SafeConf: A Confidence-Calibrated Safety Self-Evaluation Method for Large Language Models
Bo Zhang | Cong Gao | Linkang Yang | Bingxu Han | Minghao Hu | Zhunchen Luo | Guotong Geng | Xiaoying Bai | Jun Zhang | Wen Yao | Zhong Wang
Findings of the Association for Computational Linguistics: EMNLP 2025
Bo Zhang | Cong Gao | Linkang Yang | Bingxu Han | Minghao Hu | Zhunchen Luo | Guotong Geng | Xiaoying Bai | Jun Zhang | Wen Yao | Zhong Wang
Findings of the Association for Computational Linguistics: EMNLP 2025
Large language models (LLMs) have achieved groundbreaking progress in Natural Language Processing (NLP). Despite the numerous advantages of LLMs, they also pose significant safety risks. Self-evaluation mechanisms have gained increasing attention as a key safeguard to ensure safe and controllable content generation. However, LLMs often exhibit overconfidence, which seriously compromises the accuracy of safety self-evaluation. To address this challenge, we propose SafeConf, a method to enhance the safety self-evaluation capability of LLMs through confidence calibration. The method performs semantic mutations on the original safety evaluation questions and adopts a self-consistency strategy to quantify confidence based on answer accuracy on the mutated questions.
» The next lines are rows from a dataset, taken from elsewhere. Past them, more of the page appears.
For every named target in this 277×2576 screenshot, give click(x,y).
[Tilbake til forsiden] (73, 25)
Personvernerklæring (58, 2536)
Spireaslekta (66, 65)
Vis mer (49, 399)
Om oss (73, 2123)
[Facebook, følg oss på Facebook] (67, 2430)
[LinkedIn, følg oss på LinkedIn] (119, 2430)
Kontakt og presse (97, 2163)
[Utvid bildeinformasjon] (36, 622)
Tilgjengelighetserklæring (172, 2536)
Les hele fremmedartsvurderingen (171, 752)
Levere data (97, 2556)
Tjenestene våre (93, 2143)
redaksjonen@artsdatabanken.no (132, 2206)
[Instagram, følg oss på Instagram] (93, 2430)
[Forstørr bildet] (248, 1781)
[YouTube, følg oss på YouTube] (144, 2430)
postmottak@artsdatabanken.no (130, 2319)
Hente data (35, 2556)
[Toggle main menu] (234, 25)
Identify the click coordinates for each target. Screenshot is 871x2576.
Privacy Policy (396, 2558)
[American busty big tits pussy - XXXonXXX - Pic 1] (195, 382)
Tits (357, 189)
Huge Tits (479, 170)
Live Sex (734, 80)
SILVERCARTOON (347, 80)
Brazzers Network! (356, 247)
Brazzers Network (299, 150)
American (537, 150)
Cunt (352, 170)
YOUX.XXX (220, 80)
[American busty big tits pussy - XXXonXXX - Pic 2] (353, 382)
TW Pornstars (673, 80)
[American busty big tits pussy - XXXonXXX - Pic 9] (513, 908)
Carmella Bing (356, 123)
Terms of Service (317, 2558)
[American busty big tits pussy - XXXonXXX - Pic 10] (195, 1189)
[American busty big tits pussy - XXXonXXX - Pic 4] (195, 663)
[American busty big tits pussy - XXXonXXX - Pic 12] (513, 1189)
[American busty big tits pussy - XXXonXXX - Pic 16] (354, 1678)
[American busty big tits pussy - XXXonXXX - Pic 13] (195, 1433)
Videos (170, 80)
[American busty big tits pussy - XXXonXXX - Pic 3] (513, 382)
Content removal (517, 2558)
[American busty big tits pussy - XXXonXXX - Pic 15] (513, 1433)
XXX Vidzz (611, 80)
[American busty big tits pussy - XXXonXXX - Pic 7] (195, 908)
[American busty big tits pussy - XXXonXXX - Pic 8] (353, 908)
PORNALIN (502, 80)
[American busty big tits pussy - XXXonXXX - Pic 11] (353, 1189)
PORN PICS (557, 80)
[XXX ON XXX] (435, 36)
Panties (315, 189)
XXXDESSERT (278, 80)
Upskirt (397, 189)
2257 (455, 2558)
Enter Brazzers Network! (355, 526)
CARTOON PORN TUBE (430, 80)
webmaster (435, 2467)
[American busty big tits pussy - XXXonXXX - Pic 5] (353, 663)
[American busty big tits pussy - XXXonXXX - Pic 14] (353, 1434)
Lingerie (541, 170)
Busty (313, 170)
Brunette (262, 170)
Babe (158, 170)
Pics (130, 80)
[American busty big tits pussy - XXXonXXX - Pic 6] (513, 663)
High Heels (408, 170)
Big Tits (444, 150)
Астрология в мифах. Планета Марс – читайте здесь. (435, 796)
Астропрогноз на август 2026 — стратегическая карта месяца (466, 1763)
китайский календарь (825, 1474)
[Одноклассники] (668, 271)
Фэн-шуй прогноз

Finally, these confidence scores are used to construct a dataset for fine-tuning. We conducte experiments on both Chinese and English datasets. The results show that SafeConf improves self-evaluation accuracy by an average of 5.86% and 7.79% over the state-of-the-art baseline methods on Qwen2.5-7B-Instruct and Llama3-8B-Instruct models, respectively, without affecting the general capabilities of the models.